Un Peigne pour Chaque Couronne
Le Mythe Fondateur
de la Maison Fersen · Serenissima
« Paris m’a enseigné le poli ; la Suède m’a infligé l’extinction. »
« Coudre est un acte de légitime défense. »
Bien avant les titres et les ateliers, il y eut le Masque de Porcelaine — une contenance vitrifiée, forgée dans le silence pétrifié d'une enfance nordique pour survivre à un siège traumatique prolongé. Tel un Combattant du Siam prisonnier sous la glace, l’obsession de la beauté n’y fut jamais vanité ; elle fut l’architecture première de l’esprit, l’ultime rempart contre l’effacement. Pour le Comte Kristian von Fersen, cette conviction s'est forgée dans le silence gélif de la Suède où, transmuant l'isolement en discipline, il fit de la beauté son premier instrument de survie.

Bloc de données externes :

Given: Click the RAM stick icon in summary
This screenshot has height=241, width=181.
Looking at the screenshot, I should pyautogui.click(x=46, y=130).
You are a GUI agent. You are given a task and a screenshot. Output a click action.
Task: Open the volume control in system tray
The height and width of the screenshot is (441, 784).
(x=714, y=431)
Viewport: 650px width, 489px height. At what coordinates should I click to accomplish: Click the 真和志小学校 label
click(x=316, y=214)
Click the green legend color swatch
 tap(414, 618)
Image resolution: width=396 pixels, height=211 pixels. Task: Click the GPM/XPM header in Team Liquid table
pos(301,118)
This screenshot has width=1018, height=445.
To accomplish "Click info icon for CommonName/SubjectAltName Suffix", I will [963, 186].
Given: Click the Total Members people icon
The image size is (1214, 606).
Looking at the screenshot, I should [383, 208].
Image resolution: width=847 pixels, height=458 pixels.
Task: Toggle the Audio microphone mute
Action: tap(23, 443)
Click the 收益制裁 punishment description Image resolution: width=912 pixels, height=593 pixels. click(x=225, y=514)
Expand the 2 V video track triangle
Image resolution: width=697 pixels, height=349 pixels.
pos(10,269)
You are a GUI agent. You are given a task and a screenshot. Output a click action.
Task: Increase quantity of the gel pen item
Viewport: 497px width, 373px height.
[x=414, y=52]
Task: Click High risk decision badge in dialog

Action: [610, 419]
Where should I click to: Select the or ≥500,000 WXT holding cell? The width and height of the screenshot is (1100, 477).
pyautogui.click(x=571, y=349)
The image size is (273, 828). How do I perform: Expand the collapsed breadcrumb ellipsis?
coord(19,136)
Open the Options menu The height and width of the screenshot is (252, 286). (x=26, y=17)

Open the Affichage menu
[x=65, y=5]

L’ascension prit racine au 30, rue Washington, dans le « Sanctuaire » d’Anthony — ami fondateur et Raspoutine en Versace. Artisan de l’endurance, coiffeur du Gotha, il coiffait les têtes couronnées et sut, entre deux nuages de laque, reconstruire des réalités brisées. Ensemble, ils ont traversé ce Chiaroscuro Social, où les noms font office de structure et où le style s’exerce comme une pénitence profane. De la « Monarchie de Papier » des archives secrètes aux intrigues d’une Pairesse de France qui sut solliciter du Fons Honorum un prononcement souverain rendu en faveur de Kristian — activant l’horlogerie de l’Ancien Régime — la légitimité s'est révélée pour ce qu'elle est : une mise en scène de l’audace.
Sous le sceau du Poisson Ailé — cette créature héraldique ayant renié sa nature pour ravir le soleil — Kristian von Fersen a survécu au combat rituel de la soierie lyonnaise et aux embûches des prédateurs apicaux de Paris. Les « nuées de tulle » des ateliers ont fini par rencontrer l’exactitude souveraine de la Silicon Valley, refondant la haute couture à l’épreuve de l’ère numérique.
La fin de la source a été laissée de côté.